## WORK TO COMPLETE
Each entry that follows must be output without any deviation.

[[ RECORD EXTRACTS open ]]

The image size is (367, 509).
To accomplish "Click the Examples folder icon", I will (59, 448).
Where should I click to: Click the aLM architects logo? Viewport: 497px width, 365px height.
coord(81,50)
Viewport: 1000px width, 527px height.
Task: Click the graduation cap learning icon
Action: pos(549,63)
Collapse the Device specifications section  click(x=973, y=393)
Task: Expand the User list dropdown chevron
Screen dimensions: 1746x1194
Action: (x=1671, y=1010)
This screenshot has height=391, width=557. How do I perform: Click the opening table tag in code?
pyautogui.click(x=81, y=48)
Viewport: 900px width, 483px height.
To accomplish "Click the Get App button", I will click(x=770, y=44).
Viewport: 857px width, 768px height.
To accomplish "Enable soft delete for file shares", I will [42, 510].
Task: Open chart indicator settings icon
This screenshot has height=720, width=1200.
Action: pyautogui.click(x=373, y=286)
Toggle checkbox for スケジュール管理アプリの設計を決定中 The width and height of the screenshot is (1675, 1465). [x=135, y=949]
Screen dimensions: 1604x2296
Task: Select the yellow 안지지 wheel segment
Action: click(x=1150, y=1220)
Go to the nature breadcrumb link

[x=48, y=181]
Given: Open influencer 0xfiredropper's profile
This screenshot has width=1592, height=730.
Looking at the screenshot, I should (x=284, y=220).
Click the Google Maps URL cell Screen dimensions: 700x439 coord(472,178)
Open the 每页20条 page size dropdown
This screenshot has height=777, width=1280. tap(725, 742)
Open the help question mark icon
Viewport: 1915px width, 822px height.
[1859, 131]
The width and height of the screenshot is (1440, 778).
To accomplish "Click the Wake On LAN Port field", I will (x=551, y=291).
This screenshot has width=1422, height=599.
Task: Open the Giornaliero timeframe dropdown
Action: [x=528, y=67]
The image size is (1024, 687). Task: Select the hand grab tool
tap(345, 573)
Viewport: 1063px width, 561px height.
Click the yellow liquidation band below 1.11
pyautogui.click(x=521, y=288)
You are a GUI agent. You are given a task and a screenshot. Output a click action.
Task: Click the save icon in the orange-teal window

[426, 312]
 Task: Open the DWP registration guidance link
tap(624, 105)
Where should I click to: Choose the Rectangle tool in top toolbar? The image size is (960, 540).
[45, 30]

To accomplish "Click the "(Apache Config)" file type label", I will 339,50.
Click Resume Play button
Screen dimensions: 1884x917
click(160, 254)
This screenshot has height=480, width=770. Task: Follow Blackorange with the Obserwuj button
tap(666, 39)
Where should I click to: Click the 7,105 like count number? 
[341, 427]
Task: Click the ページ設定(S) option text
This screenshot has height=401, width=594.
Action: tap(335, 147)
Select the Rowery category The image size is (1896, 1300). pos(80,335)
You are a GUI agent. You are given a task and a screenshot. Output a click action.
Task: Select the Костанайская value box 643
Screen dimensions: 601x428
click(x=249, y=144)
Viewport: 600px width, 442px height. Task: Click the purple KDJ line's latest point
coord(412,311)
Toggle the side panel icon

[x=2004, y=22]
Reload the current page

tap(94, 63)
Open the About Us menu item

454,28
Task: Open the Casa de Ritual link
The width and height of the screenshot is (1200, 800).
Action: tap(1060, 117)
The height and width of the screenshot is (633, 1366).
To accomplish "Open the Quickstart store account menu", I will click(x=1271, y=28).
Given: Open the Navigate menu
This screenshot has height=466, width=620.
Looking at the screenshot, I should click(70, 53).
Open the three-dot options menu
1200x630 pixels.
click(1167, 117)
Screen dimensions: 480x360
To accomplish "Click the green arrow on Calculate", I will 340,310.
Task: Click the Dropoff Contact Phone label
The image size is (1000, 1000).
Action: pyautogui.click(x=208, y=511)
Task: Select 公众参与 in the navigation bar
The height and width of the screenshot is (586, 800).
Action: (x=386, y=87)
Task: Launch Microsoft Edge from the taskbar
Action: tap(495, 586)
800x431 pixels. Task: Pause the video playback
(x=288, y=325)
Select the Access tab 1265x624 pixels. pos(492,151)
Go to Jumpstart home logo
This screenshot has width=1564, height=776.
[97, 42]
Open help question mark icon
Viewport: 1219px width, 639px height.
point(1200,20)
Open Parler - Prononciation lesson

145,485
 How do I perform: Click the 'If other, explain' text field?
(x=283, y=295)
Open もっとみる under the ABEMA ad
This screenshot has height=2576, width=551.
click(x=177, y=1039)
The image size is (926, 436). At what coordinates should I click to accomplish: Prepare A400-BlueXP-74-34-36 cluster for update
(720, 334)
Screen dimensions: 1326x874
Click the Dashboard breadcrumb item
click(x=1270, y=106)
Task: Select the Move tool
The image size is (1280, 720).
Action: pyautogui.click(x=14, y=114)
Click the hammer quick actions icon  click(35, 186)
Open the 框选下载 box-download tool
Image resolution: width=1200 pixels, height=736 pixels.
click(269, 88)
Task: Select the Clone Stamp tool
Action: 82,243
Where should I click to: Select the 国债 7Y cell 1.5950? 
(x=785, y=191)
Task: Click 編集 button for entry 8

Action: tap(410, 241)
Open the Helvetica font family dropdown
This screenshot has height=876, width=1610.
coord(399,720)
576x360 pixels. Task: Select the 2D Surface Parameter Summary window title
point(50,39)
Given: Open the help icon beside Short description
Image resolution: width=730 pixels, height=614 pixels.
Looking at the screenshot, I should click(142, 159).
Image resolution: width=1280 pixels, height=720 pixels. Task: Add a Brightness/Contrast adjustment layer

[[ RECORD EXTRACTS closed ]]

## ANSWER SPACE
The image size is (367, 509).
To accomplish "Click the Examples folder icon", I will (59, 448).
Where should I click to: Click the aLM architects logo? Viewport: 497px width, 365px height.
coord(81,50)
Viewport: 1000px width, 527px height.
Task: Click the graduation cap learning icon
Action: pos(549,63)
Collapse the Device specifications section  click(x=973, y=393)
Task: Expand the User list dropdown chevron
Screen dimensions: 1746x1194
Action: (x=1671, y=1010)
This screenshot has height=391, width=557. How do I perform: Click the opening table tag in code?
pyautogui.click(x=81, y=48)
Viewport: 900px width, 483px height.
To accomplish "Click the Get App button", I will click(x=770, y=44).
Viewport: 857px width, 768px height.
To accomplish "Enable soft delete for file shares", I will [42, 510].
Task: Open chart indicator settings icon
This screenshot has height=720, width=1200.
Action: pyautogui.click(x=373, y=286)
Toggle checkbox for スケジュール管理アプリの設計を決定中 The width and height of the screenshot is (1675, 1465). [x=135, y=949]
Screen dimensions: 1604x2296
Task: Select the yellow 안지지 wheel segment
Action: click(x=1150, y=1220)
Go to the nature breadcrumb link

[x=48, y=181]
Given: Open influencer 0xfiredropper's profile
This screenshot has width=1592, height=730.
Looking at the screenshot, I should (x=284, y=220).
Click the Google Maps URL cell Screen dimensions: 700x439 coord(472,178)
Open the 每页20条 page size dropdown
This screenshot has height=777, width=1280. tap(725, 742)
Open the help question mark icon
Viewport: 1915px width, 822px height.
[1859, 131]
The width and height of the screenshot is (1440, 778).
To accomplish "Click the Wake On LAN Port field", I will (x=551, y=291).
This screenshot has width=1422, height=599.
Task: Open the Giornaliero timeframe dropdown
Action: [x=528, y=67]
The image size is (1024, 687). Task: Select the hand grab tool
tap(345, 573)
Viewport: 1063px width, 561px height.
Click the yellow liquidation band below 1.11
pyautogui.click(x=521, y=288)
You are a GUI agent. You are given a task and a screenshot. Output a click action.
Task: Click the save icon in the orange-teal window

[426, 312]
 Task: Open the DWP registration guidance link
tap(624, 105)
Where should I click to: Choose the Rectangle tool in top toolbar? The image size is (960, 540).
[45, 30]

To accomplish "Click the "(Apache Config)" file type label", I will 339,50.
Click Resume Play button
Screen dimensions: 1884x917
click(160, 254)
This screenshot has height=480, width=770. Task: Follow Blackorange with the Obserwuj button
tap(666, 39)
Where should I click to: Click the 7,105 like count number? 
[341, 427]
Task: Click the ページ設定(S) option text
This screenshot has height=401, width=594.
Action: tap(335, 147)
Select the Rowery category The image size is (1896, 1300). pos(80,335)
You are a GUI agent. You are given a task and a screenshot. Output a click action.
Task: Select the Костанайская value box 643
Screen dimensions: 601x428
click(x=249, y=144)
Viewport: 600px width, 442px height. Task: Click the purple KDJ line's latest point
coord(412,311)
Toggle the side panel icon

[x=2004, y=22]
Reload the current page

tap(94, 63)
Open the About Us menu item

454,28
Task: Open the Casa de Ritual link
The width and height of the screenshot is (1200, 800).
Action: tap(1060, 117)
The height and width of the screenshot is (633, 1366).
To accomplish "Open the Quickstart store account menu", I will click(x=1271, y=28).
Given: Open the Navigate menu
This screenshot has height=466, width=620.
Looking at the screenshot, I should click(70, 53).
Open the three-dot options menu
1200x630 pixels.
click(1167, 117)
Screen dimensions: 480x360
To accomplish "Click the green arrow on Calculate", I will 340,310.
Task: Click the Dropoff Contact Phone label
The image size is (1000, 1000).
Action: pyautogui.click(x=208, y=511)
Task: Select 公众参与 in the navigation bar
The height and width of the screenshot is (586, 800).
Action: (x=386, y=87)
Task: Launch Microsoft Edge from the taskbar
Action: tap(495, 586)
800x431 pixels. Task: Pause the video playback
(x=288, y=325)
Select the Access tab 1265x624 pixels. pos(492,151)
Go to Jumpstart home logo
This screenshot has width=1564, height=776.
[97, 42]
Open help question mark icon
Viewport: 1219px width, 639px height.
point(1200,20)
Open Parler - Prononciation lesson

145,485
 How do I perform: Click the 'If other, explain' text field?
(x=283, y=295)
Open もっとみる under the ABEMA ad
This screenshot has height=2576, width=551.
click(x=177, y=1039)
The image size is (926, 436). At what coordinates should I click to accomplish: Prepare A400-BlueXP-74-34-36 cluster for update
(720, 334)
Screen dimensions: 1326x874
Click the Dashboard breadcrumb item
click(x=1270, y=106)
Task: Select the Move tool
The image size is (1280, 720).
Action: pyautogui.click(x=14, y=114)
Click the hammer quick actions icon  click(35, 186)
Open the 框选下载 box-download tool
Image resolution: width=1200 pixels, height=736 pixels.
click(269, 88)
Task: Select the Clone Stamp tool
Action: 82,243
Where should I click to: Select the 国债 7Y cell 1.5950? 
(x=785, y=191)
Task: Click 編集 button for entry 8

Action: tap(410, 241)
Open the Helvetica font family dropdown
This screenshot has height=876, width=1610.
coord(399,720)
576x360 pixels. Task: Select the 2D Surface Parameter Summary window title
point(50,39)
Given: Open the help icon beside Short description
Image resolution: width=730 pixels, height=614 pixels.
Looking at the screenshot, I should click(142, 159).
Image resolution: width=1280 pixels, height=720 pixels. Task: Add a Brightness/Contrast adjustment layer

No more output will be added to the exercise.